Increasing Access to Pfizer Products
WHERAS: Access to pharmaceutical products is an essential component of adequate health care for all Americans;
In 2002 Pfizer stated: “over the past decade, after accounting for discounts to federal government buyers and Medicaid, Pfizer’s annual price increase in the United States have averaged less than the annual rate of inflation as measured by the Consumer Price Index (CPI).” (Improving Access to Innovative Medicines, Pfizer Forum, 2002);
U.S. spending for prescription drugs was $140.6 billion in 2001, more than tripling since 1990. Such spending is projected to rise to $445.9 billion by 2012. (The Kaiser Family Foundation, Prescription Drug Trends, March 2003 and Health Affairs, Health Spending Projections for 2002-2012, 7 February 2003);
Price increases accounted for one-third of the increase in spending for prescription drugs in 2001 (Prescription Drug Expenditures 2001, National Institute of Health Care Management Research and Education Foundation, May 2002);
A report by Families USA, using data from the Pennsylvania Pharmaceutical Association Contract for the Elderly Program, found that on average, prices for the 50 most-prescribed drugs to the elderly rose nearly three-and-one-half times the rate of inflation from January 2002 to January 2003, compared to just under three times in the previous year. Pfizer products Lipitor, Norvasc, Celebrex, Xalatan, Zoloft and Glucotrol are among the top 50. (Out of Bounds, Families USA, 2003);
In 2002-03, the price increase of Lipitor (20mg) was 4.5 times the CPI; Celebrex 200 mg: 2.6 times the CPI, Norvasc 5 mg: twice the CPI, Xalatan: 3.3 times, the CPI: Zoloft 50 mmg: 2.8 times the CPI, Glucotrol XL 10 mg: 7.1 times the CPI (Out of Bounds);
These price increases are based on the average wholesale price, the price drug marketers suggest wholesalers charge pharmacies. People with no prescription drug coverage do not benefit from discounts negotiated by bulk purchasers of pharmaceuticals;
23% of Americans under 65 in 1996 and 38% of Medicare beneficiaries in 1999 had no prescription coverage. (Department of Health & Human Services, Report to the President, Prescription Drug Coverage, Spending, Utilization, and Prices, April 2000 and Health Affairs, Trends in Medicare Supplemental Insurance and Prescription Drug Coverage, 1996-1999, 27 February 2002).
Our company has instituted a prescription drug discount card, the Pfizer Share Card, which enrolls 355,000 low-income Medicare-eligible individuals with no prescription coverage. This is about 8.5 % of the 4.2 million eligible participants, and 2.8 % of the 12.9 million Medicare enrollees with no prescription coverage. (Pfizer, Report To America, June 2003 and Health Affairs, Trends in Medicare Supplemental Insurance and Prescription Drug Coverage, 1996-1999, 27 February 2002).
RESOLVED: Shareholders request the Board of Directors report by September 2004 on measures our company is taking to contain the price increases of its most-prescribed drugs to levels equal to or below the annual rate of inflation.
We believe enacting this proposal will help to align our company with its previously stated commitment on prescription drug price increases.
▬▬▬▬▬▬▬▬▬▬
## ABOUT THIS TASK
Condense the paragraph of the shareholder proposal on Pfizer drug prices that begins "Our company has instituted" into a short bulleted list that keeps its main figures. The data plays no part in this.

## INFORMATION PROVIDED
▬▬▬▬▬▬▬▬▬▬
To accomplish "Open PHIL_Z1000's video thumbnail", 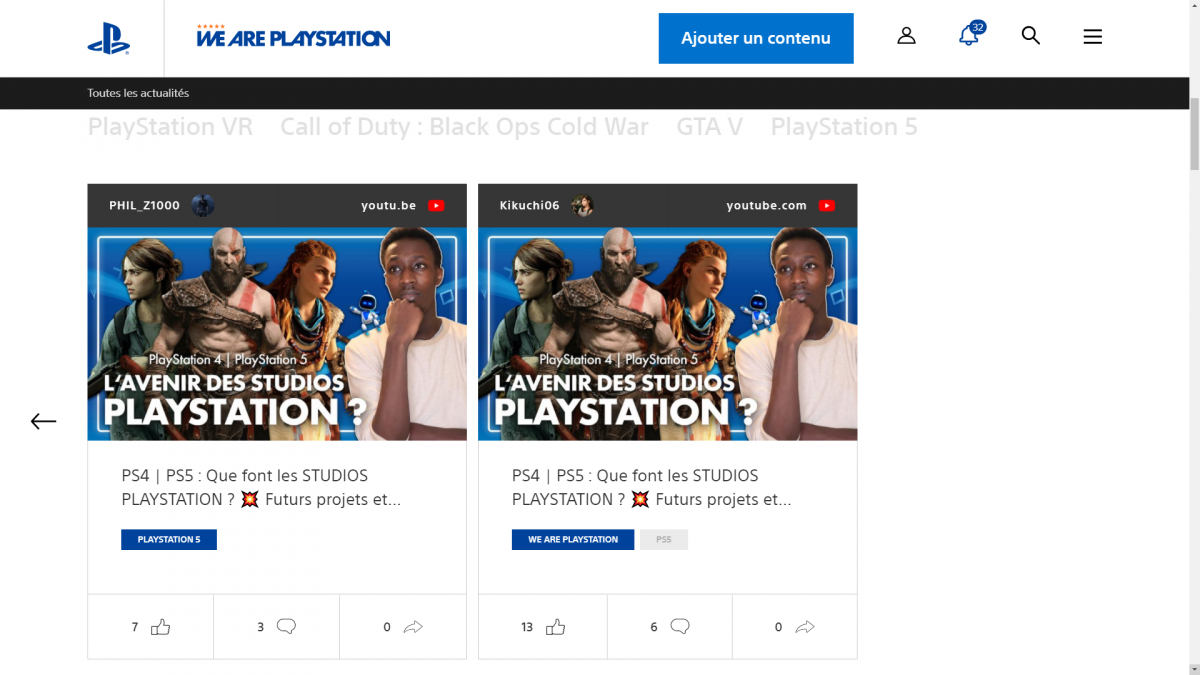I will tap(277, 334).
▬▬▬▬▬▬▬▬▬▬
## ANSWER SECTION
- Pfizer has instituted a prescription drug discount card, the Pfizer Share Card.
- It enrolls 355,000 low-income Medicare-eligible individuals with no prescription coverage.
- That is about 8.5% of the 4.2 million eligible participants.
- It is also about 2.8% of the 12.9 million Medicare enrollees with no prescription coverage.
- Sources: Pfizer, Report To America, June 2003; Health Affairs, Trends in Medicare Supplemental Insurance and Prescription Drug Coverage, 1996-1999, 27 February 2002.